Some remarkable claim.
He'd already made some comments earlier conflating Buddhism and Christianity - he wanted to bend the theological facts so that his God presided over the Buddha. Dog went, "one time I saw some Buddhist monks outside their temple, praying, and they said -- We are praying for Jesus who is called Christ the son of God. Ommmmm shantih. Aloha." He didn't want to be working to redeem some pagan deities, is what it was, so he had to somehow warp the legends so that God and Buddha were shall we say partners in the celestial operation called LIFE.
Two crackheads had stolen some Buddhas from outside a Thai restaurant in Hawaii and the always-bushy-tailed Leland Chapman called in his family to get them back. I think the rest of the family is now residing in Colorado, so they all flew out there - with their black SUVs - at what cost? All to recover two measly Buddhas? I bought a Buddha's head in Norwich for 99p.
They ended up capturing and interrogating the two crackheads and they both "snitched" on each other. Nobody knew what to believe, but Beth predictably took the side of the girlfriend. I really couldn't say who was to blame in all this. Even the sage Buddha would be hard-pressed to resolve it!
When they got back the Buddhas they set them back in front of the Thai restaurant and Beth doted on the one Buddha - Gautama in his fat jolly Santa Claus aspect. She patted him on the tummy and said "Awww! Just to see that smile makes it all worth the trouble!"
I guess she wasn't impressed by the more ... let us say... severe, wise aspect of the Buddha, represented in the other statue. She simply couldn't relate to him.
I guess she hadn't been recently to the Rubin Museum on 17th Street at Seventh Avenue, where there are all sorts of aspects of the Buddha ranging from the silly playful ones to the wrathful and all-destroying ones.
Hers was the Buddha of Allen Ginsberg I fear.
I guess she hadn't seen the excellent Lone Wolf and Cub movie (with Tomisaburu Wakayama as Ogami Itto) when there are ninja assassins hidden inside Buddha statues in a shrine, and Ogami Itto slices the Buddha in twain.
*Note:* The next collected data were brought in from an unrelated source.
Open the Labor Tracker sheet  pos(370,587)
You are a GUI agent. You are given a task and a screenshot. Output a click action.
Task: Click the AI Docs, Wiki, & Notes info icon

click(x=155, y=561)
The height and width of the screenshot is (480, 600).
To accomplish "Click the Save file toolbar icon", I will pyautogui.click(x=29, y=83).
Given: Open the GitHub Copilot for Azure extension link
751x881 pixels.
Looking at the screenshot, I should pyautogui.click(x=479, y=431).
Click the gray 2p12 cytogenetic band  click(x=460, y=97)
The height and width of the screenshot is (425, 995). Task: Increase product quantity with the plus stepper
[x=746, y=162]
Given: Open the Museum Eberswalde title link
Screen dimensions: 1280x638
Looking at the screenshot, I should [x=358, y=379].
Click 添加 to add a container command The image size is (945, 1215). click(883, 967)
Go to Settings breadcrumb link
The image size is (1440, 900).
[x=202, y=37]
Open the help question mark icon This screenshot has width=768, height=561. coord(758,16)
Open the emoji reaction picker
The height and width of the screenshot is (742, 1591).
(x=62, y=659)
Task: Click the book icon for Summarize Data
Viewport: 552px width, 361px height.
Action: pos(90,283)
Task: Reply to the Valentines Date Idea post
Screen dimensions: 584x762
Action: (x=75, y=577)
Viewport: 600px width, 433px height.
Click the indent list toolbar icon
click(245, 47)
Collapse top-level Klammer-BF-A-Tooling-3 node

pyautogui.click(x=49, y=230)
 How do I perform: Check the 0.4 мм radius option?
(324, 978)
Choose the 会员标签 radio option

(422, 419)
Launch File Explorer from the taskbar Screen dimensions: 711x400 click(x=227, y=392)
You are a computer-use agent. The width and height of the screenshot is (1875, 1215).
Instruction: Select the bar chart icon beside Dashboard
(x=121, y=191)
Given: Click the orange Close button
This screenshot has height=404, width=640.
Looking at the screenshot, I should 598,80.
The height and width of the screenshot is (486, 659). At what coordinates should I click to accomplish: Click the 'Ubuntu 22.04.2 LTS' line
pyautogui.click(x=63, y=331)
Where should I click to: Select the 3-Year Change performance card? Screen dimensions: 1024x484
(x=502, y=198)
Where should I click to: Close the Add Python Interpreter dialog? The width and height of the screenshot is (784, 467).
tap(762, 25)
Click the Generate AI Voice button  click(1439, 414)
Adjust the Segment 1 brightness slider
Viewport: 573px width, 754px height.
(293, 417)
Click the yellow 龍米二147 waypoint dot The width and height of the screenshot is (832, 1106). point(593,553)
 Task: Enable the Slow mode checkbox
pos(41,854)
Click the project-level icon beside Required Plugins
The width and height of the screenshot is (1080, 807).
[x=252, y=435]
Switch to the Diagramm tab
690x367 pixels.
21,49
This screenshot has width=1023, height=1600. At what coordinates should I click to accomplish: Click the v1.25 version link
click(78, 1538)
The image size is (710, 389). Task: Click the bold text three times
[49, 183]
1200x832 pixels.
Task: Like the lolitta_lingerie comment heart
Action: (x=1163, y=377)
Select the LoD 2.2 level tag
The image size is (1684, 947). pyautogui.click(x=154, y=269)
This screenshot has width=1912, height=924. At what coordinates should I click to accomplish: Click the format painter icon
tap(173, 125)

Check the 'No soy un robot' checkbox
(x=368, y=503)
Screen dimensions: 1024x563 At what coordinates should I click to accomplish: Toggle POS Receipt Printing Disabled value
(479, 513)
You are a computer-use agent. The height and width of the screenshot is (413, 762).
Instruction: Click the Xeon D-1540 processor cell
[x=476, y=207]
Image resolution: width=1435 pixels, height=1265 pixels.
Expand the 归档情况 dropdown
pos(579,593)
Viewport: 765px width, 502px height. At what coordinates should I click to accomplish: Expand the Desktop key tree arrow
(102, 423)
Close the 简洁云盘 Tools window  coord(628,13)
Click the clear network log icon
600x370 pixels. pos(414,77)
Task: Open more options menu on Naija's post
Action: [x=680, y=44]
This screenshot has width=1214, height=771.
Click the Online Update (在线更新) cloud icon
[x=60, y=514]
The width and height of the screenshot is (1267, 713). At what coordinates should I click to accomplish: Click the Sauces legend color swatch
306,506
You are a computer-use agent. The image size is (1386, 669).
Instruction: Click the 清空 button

In White Heaven in Hell he kills the Buddhist monk by swimming underneath the boat and murdering him from beneath!
I guess she never saw that.
Also, isn't it the essence of Zen to say: "Steal this Buddha!"?
By this logic, those two crackheads were advanced students high along the path of Zen towards that perfect and desirable state of "wu-hsin" ("no-mind").
If you meet the Buddha on the road, bust him.